[Start of section]
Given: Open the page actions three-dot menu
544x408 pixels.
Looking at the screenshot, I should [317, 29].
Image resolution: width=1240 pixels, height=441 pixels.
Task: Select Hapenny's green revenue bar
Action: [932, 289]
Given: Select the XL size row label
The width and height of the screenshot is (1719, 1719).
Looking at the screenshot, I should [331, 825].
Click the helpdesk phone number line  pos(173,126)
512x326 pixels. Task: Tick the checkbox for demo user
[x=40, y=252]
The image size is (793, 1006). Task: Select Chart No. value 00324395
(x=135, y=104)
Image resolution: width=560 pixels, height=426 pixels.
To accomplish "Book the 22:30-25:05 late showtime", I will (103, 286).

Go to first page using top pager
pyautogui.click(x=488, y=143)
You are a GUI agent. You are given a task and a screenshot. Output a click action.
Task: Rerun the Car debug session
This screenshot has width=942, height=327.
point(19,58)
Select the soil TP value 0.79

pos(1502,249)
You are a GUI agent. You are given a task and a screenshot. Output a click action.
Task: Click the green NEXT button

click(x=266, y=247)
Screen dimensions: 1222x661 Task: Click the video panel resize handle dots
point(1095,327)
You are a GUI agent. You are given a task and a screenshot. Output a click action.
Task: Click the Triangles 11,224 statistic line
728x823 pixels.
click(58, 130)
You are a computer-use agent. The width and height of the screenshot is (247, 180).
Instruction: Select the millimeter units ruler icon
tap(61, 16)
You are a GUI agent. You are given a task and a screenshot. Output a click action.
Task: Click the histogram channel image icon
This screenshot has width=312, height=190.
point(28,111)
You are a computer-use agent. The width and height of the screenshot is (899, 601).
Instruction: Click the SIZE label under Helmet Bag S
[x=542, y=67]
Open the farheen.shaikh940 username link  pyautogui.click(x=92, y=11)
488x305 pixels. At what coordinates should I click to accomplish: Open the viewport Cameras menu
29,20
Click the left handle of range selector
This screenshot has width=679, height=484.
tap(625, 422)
[End of section]
- **Requirement**
Working from the material above, retype it in its entirety without change.

- **Problem solution**
Given: Open the page actions three-dot menu
544x408 pixels.
Looking at the screenshot, I should [317, 29].
Image resolution: width=1240 pixels, height=441 pixels.
Task: Select Hapenny's green revenue bar
Action: [932, 289]
Given: Select the XL size row label
The width and height of the screenshot is (1719, 1719).
Looking at the screenshot, I should [331, 825].
Click the helpdesk phone number line  pos(173,126)
512x326 pixels. Task: Tick the checkbox for demo user
[x=40, y=252]
The image size is (793, 1006). Task: Select Chart No. value 00324395
(x=135, y=104)
Image resolution: width=560 pixels, height=426 pixels.
To accomplish "Book the 22:30-25:05 late showtime", I will (103, 286).

Go to first page using top pager
pyautogui.click(x=488, y=143)
You are a GUI agent. You are given a task and a screenshot. Output a click action.
Task: Rerun the Car debug session
This screenshot has width=942, height=327.
point(19,58)
Select the soil TP value 0.79

pos(1502,249)
You are a GUI agent. You are given a task and a screenshot. Output a click action.
Task: Click the green NEXT button

click(x=266, y=247)
Screen dimensions: 1222x661 Task: Click the video panel resize handle dots
point(1095,327)
You are a GUI agent. You are given a task and a screenshot. Output a click action.
Task: Click the Triangles 11,224 statistic line
728x823 pixels.
click(58, 130)
You are a computer-use agent. The width and height of the screenshot is (247, 180).
Instruction: Select the millimeter units ruler icon
tap(61, 16)
You are a GUI agent. You are given a task and a screenshot. Output a click action.
Task: Click the histogram channel image icon
This screenshot has width=312, height=190.
point(28,111)
You are a computer-use agent. The width and height of the screenshot is (899, 601).
Instruction: Click the SIZE label under Helmet Bag S
[x=542, y=67]
Open the farheen.shaikh940 username link  pyautogui.click(x=92, y=11)
488x305 pixels. At what coordinates should I click to accomplish: Open the viewport Cameras menu
29,20
Click the left handle of range selector
This screenshot has width=679, height=484.
tap(625, 422)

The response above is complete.